Illustration by Tori Lind Kjellstad, check hyggeligdrittsekk.blogg.no for more! All rights reserved
Illustration by Tori Lind Kjellstad for afroginthefjord.com. Check Hyggelig drittsekk and like her page!

So, which promises did you make to yourself for 2016? Be a better spouse, a better parent, a better son/daughter? Stop eating peanut butter at night while you’re on a diet during day time? Eat more greens, hit the gym every second day. Become tall and beautiful. Try to keep a girlfriend. Wait. Try to find a girlfriend. Spend less time on Facebook. Spend more time with your family. Is this blogpost making you feel guilt already? Don’t be, it’s all going to be okay 🙂

In Norway too people make new year resolutions, a fact I just realised. The first time someone asked me what my resolutions were in Norwegian I thought the person said “What is you new year’s continuation?”. Huumm I will continue my job, hopefully. And my family life. And my friendships. What kind of question is this? The Norwegian word for new year’s resolution is extremely confusing:  nyttårsforsett means new year’s resolution, which I misunderstood as nyttårsfortsett (this word does not exist by the way). Forsett is a resolution, add one letter and that means to continue (forstsett).

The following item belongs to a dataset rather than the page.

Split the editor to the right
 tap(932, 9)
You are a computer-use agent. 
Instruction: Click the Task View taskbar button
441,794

So it gave me the idea to write a comparison between new year’s resolutions of two different categories of people living in Norway: the locals and the immigrants.

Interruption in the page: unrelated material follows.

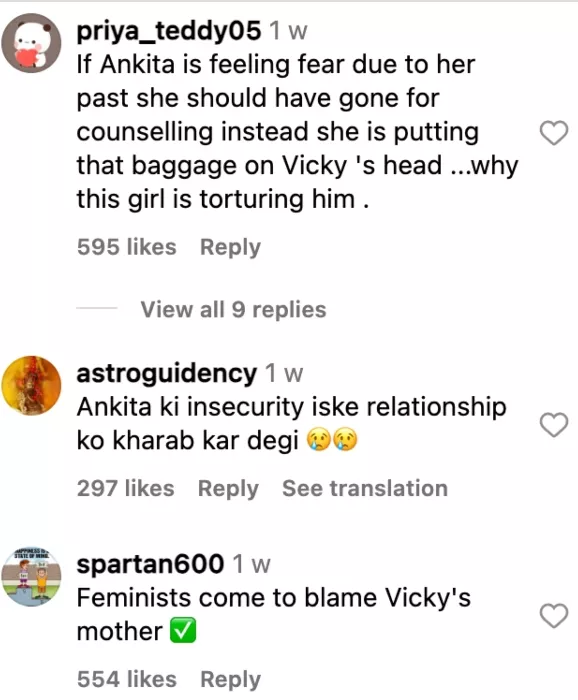The width and height of the screenshot is (578, 700).
Task: Open priya_teddy05's profile picture
Action: (31, 43)
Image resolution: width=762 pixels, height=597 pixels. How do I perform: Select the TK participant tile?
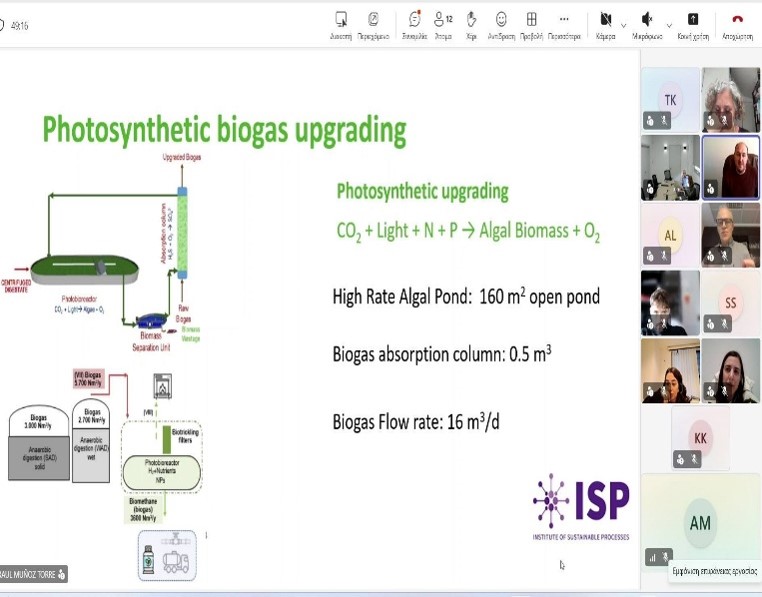(670, 100)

Typical Norwegian new year’s resolutions:

1- Spend less time in tidsklemma and more time to breathe and enjoy the moment.

2- However, still manage to train more. Running, swimming, cross country skiing etc. This might seem usual and common to other nations, but in Norway it is more extreme. For many it here is not just about losing weight, but also about gaining muscles and showing them (even for women). The search for perfection is a national sport in this country.

3- Redecorate and refurbish one’s interior in 2016. Again. People in this country seem to be continuously refurbishing a kitchen, a bathroom, choosing a colour of paint for a wall (which always ends up being white). The process of how those interior design changes are going to happen feeds endless conversations between colleagues and friends. In other countries those changes happen every generation, here in Norway it happens every third year. Key words: interiør, pusse opp, polakker.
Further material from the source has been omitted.